EXERCISE REQUIREMENTS :: Your reply must hold the lines from the one containing "You are a computer-use" to the end of the entries, copied exactly, with pictures excluded.
*** Opening of EXERCISE MATERIAL ***
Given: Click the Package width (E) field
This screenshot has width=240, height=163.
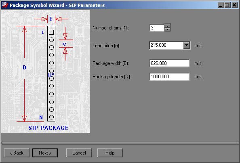Looking at the screenshot, I should pos(169,63).
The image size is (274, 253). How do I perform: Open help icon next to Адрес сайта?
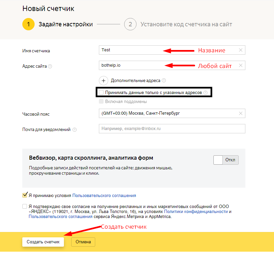(x=50, y=66)
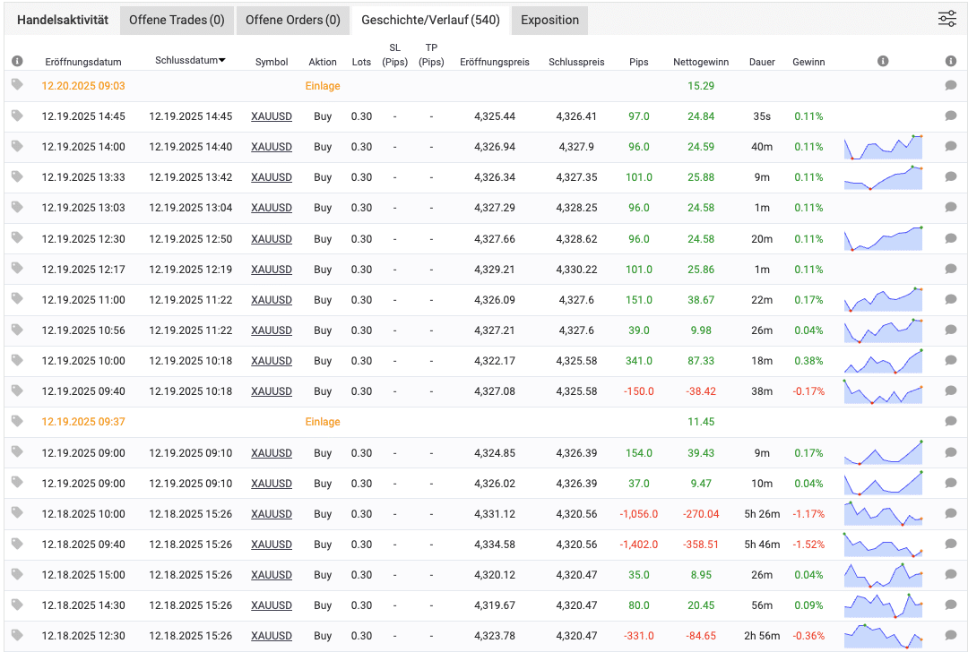Click mini chart of 12.18.2025 14:30 trade
Viewport: 968px width, 652px height.
(883, 605)
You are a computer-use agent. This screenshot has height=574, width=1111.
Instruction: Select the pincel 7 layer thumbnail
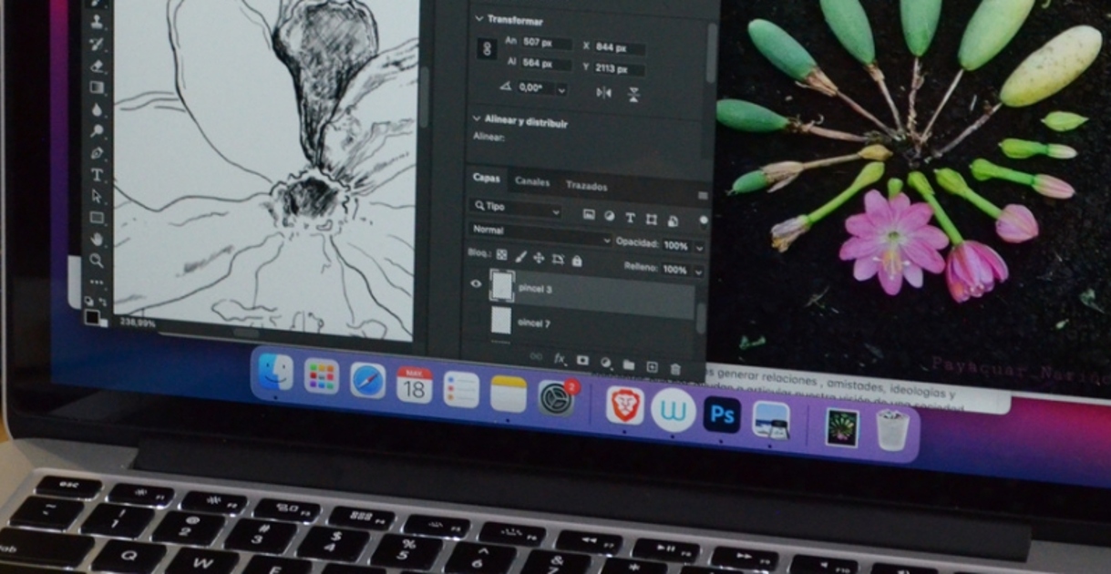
*** Close of EXERCISE MATERIAL ***
ANSWER BOX ::
You are a computer-use agent. This screenshot has height=574, width=1111.
Instruction: Select the pincel 7 layer thumbnail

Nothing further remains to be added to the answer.